Narrow, Recyclable, and Unsuccessful at Stopping Olympic Athlete Orgies
Olympic athletes who competed during the 2020 Olympic Games in Tokyo, Japan have a lot of associated memories. One of their least favorite memories relates to the so-called “anti-sex” beds that they did their best to sleep on.
Intended to be sustainably produced and recyclable, the narrow twin frames and their mattresses were manufactured by a company named Airweave, and are just wide and sturdy enough for one person, but not two. During the height of COVID-19 transmission, the unintended side-effect of discouraging couple or multiple-partner sex may have seemed like a bonus to event organizers worried about infection levels.

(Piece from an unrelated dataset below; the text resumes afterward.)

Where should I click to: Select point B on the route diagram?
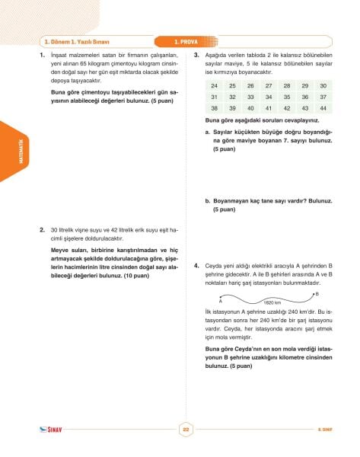pyautogui.click(x=317, y=292)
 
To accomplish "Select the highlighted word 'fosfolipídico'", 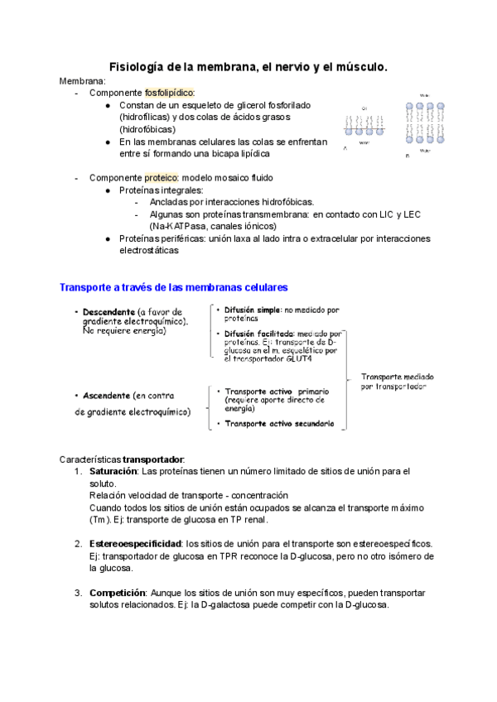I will coord(170,93).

Laurent Michaud, director of the 2024 Paris Olympic Village, told the Daily Star that 300,000 condoms will be available for the 14,000 athletes, residents, members of the press, and guests during the upcoming 2024 Paris Summer Olympics. CamSoda has offered to donate 1,000 bottles of its Gold Medal lube. These are the fundamentals for a good time. Add the inspiring beauty of Saint-Denis, France, and the pulses of young, healthy, and physically active people are bound to race, whether they belong to gymnasts or track stars.

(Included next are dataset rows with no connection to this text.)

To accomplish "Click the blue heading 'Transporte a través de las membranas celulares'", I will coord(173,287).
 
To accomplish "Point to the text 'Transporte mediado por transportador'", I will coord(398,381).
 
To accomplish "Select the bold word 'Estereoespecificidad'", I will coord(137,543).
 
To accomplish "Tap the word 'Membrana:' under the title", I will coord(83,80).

According to the New York Post, the Airweave “anti-sex” beds are back.
If the past can be taken as prologue, although athletes may not get the kind of rest they need before competing, they’re not going to miss out on any sexual shenanigans just because their cardboard bed will collapse.
Previous Olympic sex antics have included hot tub orgies, truckloads of condoms, room swapping, “do not enter” socks on doorknobs, London Olympic foursomes, balcony trysts, courtyard sex, and between building encounters. Matthew Syed, 1992 Barcelona Olympic table tennis star, told The Times of London that he “got laid more often in those two and a half weeks than in the rest of my life up to that point.”
Airweave insists that its beds are up to the challenge of two people, citing experiments that include dropping weights onto them. To test the truth of that claim, Irish gymnast Rhys McClenaghan put one of the beds through its paces. He posted a video of himself jumping up and down on it. Both he and the bed emerged unscathed. “Apparently, they’re meant to break at any sudden movements,” he observed. “It’s fake news.”